A man who was left quadriplegic after being attacked by a neighbor in Quintana Roo now faces US $95,000 worth of surgery costs.
Roberto González was assaulted in January 2017, at his home in Playa del Carmen after a quarrel with a neighbor.
González and his son had been preparing for a trip to a hot air balloon show in Yucatán when a neighbor’s unruly dog entered their property, González said in an interview with the newspaper Milenio.
“We had an exchange of words. She [Fernanda Salcedo] went for her husband [Rodrigo Galán] and I don’t know what she told him. Her husband came to me … he stunned me with a taser and I went down … When I tried to get up he started beating me and kicking me until he left me quadriplegic,” he said from a wheelchair in an apartment in Mexico City, where he has moved temporarily for access to medical care.
Once a keen sportsman, the attack led to a downward spiral for González.
“My health is very delicate. My body does not work as it did before. I used to be a very involved in sports, I did triathlons, I did open water marathons, I liked to run. I ran almost daily and now I can’t do any of that … My family life was totally destroyed. I had to get a divorce … there isn’t enough money. We had to sell cars, we had to sell everything you can imagine. We almost had to sell our clothes to be able to cope with it,” he said.
An operation previously unavailable in Mexico is now being offered in Guadalajara, Jalisco, and González has requested help on social media to raise US $95,000, hoping to regain some mobility or even walk again.
“It’s not something 100% certain. They don’t guarantee that you’ll be able to move or walk again, but I’m willing to try everything in my power. I dream, I long to walk again. To hug someone again, to be like I was before, or at lease some part of who I was,” he said.
González’s search for justice has been no easier. He launched two legal cases but they have advanced at a sluggish pace and been delayed by 18 amparos — legal injunctions to protect individuals’ constitutional rights — placed by Galán.
“The civil and criminal systems are too slow and they move you from one date to another. Then there is the pandemic and it seems like everyone is on vacation … unfortunately the system is excessively slow. I’m asking the authorities, the justice system, to speed it up … five years, and nothing has been achieved,” he said.
- - -
:: ABOUT THIS EXERCISE ::
Name every person identified by name in the article about the attack on Roberto González.
- - -
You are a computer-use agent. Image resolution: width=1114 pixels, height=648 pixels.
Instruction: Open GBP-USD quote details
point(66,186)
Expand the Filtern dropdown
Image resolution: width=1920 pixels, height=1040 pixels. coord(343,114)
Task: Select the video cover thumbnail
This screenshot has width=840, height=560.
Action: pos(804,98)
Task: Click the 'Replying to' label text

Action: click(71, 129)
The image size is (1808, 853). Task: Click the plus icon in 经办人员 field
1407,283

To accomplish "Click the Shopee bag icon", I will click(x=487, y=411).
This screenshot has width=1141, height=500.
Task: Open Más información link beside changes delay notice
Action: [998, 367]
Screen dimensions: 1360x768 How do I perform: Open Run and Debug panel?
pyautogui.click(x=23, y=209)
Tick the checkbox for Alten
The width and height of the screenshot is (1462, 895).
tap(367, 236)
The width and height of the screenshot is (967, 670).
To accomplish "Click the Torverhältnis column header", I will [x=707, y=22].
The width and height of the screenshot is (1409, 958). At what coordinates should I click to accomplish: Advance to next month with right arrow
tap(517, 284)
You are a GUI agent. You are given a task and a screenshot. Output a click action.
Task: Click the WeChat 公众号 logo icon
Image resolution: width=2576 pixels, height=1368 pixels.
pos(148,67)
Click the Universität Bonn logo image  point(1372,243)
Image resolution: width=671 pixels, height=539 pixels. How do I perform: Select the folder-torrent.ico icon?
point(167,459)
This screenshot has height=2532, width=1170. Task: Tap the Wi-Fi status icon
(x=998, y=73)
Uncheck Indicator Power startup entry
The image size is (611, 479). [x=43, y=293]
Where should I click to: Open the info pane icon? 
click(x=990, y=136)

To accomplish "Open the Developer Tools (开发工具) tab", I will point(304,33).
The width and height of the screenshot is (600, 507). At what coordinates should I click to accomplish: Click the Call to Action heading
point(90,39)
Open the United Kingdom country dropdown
- - -
:: YOUR SOLUTION ::
Roberto González, Fernanda Salcedo, Rodrigo Galán